### Set task:
Lay out the records as a numbered list, starting at the line that contains "Task: Click the UDF" and stopping after the line that contains "Action: point(18,378)". Leave out any blank lines.

==*==

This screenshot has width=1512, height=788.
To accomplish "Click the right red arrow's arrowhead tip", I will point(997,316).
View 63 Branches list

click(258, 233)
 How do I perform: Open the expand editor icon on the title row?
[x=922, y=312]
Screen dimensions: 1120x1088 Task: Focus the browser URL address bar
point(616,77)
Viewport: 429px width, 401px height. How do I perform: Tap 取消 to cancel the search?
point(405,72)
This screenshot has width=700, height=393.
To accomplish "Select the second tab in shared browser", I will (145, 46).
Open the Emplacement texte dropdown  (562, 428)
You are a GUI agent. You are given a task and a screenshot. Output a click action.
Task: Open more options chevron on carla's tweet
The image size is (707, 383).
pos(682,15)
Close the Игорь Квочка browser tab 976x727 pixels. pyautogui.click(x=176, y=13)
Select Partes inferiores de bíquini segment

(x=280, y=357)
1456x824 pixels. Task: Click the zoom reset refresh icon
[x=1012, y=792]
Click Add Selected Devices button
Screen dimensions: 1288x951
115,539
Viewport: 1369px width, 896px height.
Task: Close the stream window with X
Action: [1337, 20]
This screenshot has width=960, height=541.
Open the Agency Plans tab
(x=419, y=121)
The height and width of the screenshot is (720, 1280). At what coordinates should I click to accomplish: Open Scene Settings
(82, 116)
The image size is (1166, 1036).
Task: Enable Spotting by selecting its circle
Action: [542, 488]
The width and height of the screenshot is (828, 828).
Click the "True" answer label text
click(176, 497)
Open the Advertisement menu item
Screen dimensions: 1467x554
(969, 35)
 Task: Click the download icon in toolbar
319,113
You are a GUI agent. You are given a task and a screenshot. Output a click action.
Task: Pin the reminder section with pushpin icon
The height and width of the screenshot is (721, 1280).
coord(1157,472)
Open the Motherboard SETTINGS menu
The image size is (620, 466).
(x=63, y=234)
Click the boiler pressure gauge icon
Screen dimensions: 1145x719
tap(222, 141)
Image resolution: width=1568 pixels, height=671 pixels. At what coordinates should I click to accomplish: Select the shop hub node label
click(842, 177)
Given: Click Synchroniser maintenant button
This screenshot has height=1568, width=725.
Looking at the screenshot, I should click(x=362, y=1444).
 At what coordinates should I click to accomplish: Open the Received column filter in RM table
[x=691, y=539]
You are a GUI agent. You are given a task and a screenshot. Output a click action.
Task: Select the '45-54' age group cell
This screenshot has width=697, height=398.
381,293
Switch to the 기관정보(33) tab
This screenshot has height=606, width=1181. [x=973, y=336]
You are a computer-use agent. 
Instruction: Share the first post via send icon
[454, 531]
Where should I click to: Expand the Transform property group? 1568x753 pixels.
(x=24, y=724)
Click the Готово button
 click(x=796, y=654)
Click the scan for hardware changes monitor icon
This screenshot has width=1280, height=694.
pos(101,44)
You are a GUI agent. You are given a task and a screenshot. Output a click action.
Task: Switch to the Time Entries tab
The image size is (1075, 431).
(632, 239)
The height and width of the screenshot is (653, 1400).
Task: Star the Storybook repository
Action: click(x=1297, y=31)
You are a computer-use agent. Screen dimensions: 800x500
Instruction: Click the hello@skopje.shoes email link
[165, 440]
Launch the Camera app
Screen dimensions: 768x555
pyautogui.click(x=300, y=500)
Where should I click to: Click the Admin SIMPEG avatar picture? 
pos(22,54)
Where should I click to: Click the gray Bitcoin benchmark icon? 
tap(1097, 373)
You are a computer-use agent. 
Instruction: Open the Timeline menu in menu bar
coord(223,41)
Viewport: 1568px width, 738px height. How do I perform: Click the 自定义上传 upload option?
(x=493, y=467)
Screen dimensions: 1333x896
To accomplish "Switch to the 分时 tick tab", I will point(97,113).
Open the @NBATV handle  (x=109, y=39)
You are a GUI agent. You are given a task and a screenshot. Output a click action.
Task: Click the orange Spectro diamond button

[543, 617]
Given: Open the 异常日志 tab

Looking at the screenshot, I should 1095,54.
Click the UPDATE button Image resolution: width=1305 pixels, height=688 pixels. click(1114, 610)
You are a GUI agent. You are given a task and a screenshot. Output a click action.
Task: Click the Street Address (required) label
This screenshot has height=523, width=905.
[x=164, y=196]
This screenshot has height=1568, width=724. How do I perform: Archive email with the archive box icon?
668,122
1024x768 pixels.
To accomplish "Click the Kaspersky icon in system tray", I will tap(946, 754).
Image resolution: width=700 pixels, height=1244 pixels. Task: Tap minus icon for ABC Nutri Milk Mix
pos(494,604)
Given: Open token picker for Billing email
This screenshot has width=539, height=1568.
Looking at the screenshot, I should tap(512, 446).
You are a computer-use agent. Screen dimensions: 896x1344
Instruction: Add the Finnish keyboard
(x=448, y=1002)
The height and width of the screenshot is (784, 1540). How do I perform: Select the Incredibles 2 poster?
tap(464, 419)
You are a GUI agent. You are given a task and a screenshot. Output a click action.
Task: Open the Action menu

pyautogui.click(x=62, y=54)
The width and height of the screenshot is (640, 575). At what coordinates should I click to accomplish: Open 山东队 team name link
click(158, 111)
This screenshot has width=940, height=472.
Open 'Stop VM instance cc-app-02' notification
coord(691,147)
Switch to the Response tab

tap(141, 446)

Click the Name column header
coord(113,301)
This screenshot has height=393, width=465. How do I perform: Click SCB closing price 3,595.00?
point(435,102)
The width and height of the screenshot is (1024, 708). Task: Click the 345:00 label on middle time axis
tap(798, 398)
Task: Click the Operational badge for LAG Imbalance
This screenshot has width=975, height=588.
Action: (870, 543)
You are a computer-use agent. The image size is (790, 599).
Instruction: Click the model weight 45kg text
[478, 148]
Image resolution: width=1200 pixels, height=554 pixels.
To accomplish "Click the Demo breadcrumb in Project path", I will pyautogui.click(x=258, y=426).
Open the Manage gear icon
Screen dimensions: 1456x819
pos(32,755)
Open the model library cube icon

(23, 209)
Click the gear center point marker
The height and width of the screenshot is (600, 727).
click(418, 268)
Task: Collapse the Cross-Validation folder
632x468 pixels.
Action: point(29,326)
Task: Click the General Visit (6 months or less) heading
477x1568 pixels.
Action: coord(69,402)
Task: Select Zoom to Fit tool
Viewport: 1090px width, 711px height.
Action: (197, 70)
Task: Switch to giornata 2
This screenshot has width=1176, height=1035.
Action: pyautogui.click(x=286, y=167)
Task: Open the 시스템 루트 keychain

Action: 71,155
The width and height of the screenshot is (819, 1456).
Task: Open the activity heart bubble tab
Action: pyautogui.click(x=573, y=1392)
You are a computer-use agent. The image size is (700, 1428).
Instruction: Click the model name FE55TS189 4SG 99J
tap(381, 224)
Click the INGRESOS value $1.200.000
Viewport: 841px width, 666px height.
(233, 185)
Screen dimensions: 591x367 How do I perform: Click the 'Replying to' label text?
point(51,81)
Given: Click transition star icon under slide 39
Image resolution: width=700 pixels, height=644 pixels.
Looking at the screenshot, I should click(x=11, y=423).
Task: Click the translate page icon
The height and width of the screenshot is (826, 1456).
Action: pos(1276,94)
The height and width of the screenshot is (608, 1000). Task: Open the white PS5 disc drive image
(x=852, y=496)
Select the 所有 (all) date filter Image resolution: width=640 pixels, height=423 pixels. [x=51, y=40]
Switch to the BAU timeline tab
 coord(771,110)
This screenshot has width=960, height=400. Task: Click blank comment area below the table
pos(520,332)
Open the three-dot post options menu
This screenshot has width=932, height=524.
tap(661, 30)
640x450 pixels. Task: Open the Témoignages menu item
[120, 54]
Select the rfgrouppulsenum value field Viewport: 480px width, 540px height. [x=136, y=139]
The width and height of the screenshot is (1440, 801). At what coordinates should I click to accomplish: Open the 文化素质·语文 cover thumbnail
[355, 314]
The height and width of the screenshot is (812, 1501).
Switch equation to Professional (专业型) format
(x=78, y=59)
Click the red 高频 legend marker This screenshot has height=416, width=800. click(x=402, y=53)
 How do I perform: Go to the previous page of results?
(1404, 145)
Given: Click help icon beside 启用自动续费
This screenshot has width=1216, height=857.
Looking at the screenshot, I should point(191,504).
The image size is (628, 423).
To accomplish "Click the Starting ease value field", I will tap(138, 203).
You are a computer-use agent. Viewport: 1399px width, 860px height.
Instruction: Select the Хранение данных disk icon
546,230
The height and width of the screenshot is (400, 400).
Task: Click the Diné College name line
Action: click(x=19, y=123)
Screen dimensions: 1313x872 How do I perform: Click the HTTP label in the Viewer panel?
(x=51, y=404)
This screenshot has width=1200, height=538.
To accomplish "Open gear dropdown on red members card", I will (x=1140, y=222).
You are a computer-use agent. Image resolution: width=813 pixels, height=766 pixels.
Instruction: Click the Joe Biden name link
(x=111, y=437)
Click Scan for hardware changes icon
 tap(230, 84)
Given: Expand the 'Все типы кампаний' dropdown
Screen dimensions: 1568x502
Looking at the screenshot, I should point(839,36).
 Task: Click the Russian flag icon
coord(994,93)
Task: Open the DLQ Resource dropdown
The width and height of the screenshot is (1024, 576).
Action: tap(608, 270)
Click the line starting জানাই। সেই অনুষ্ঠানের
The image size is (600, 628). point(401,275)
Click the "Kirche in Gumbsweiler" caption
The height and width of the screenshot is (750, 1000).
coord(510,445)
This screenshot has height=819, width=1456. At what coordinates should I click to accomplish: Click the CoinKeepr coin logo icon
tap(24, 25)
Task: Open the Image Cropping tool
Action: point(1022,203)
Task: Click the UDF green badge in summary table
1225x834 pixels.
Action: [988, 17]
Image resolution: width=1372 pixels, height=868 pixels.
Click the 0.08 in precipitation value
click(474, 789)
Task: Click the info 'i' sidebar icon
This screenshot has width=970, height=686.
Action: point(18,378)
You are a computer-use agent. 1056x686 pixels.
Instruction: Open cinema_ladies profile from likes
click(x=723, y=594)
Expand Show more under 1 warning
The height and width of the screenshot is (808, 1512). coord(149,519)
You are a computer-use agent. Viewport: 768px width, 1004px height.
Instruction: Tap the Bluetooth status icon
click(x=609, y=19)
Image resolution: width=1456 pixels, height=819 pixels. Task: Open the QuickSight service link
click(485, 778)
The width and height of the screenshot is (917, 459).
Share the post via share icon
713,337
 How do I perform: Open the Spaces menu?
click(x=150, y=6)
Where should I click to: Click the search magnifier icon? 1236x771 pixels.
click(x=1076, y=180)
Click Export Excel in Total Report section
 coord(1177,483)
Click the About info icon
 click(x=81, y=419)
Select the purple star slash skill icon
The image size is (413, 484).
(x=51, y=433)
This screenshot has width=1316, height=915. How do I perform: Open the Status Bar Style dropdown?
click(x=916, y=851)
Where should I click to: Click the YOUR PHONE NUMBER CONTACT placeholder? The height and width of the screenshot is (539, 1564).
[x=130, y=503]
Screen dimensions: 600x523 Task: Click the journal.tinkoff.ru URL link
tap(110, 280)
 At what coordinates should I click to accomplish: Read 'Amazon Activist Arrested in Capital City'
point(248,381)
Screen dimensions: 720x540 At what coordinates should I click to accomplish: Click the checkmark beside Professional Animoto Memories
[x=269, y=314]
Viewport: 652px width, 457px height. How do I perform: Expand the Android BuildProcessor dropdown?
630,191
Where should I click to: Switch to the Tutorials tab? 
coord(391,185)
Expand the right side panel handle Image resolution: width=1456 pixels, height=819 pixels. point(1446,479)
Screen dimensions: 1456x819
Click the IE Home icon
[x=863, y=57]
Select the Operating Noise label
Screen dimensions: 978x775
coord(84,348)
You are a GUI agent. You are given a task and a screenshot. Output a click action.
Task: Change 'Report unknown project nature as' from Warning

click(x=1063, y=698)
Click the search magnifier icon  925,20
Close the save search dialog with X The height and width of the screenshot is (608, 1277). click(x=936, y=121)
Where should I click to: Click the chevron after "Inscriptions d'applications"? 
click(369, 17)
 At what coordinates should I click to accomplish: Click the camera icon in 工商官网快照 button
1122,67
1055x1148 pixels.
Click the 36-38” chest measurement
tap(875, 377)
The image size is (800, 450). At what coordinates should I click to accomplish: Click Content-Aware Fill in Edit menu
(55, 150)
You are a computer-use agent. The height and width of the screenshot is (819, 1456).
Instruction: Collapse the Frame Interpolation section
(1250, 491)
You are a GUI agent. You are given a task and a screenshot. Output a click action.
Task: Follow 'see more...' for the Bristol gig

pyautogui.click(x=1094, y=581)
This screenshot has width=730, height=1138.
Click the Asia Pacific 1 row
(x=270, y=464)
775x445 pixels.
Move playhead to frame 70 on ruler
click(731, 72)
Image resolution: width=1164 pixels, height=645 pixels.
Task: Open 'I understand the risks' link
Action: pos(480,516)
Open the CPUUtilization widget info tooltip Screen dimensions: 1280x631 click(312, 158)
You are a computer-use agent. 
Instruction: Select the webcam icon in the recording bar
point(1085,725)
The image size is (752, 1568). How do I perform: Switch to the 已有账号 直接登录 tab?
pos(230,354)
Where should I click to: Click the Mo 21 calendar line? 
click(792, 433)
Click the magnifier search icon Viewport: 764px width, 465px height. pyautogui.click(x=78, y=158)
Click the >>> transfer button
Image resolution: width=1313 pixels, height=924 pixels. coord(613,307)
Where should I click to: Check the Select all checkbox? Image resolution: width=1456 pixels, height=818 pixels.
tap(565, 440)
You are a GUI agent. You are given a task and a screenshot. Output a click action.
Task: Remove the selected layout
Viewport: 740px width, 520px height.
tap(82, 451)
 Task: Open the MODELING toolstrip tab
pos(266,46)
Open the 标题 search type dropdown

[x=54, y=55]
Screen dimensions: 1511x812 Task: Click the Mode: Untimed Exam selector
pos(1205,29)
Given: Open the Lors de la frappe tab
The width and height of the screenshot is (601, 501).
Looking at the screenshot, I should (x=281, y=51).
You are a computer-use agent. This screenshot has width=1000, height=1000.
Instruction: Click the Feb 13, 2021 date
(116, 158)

==*==

### Result of the task:
1. Task: Click the UDF green badge in summary table
2. 1225x834 pixels.
3. Action: [988, 17]
4. Image resolution: width=1372 pixels, height=868 pixels.
5. Click the 0.08 in precipitation value
6. click(474, 789)
7. Task: Click the info 'i' sidebar icon
8. This screenshot has width=970, height=686.
9. Action: point(18,378)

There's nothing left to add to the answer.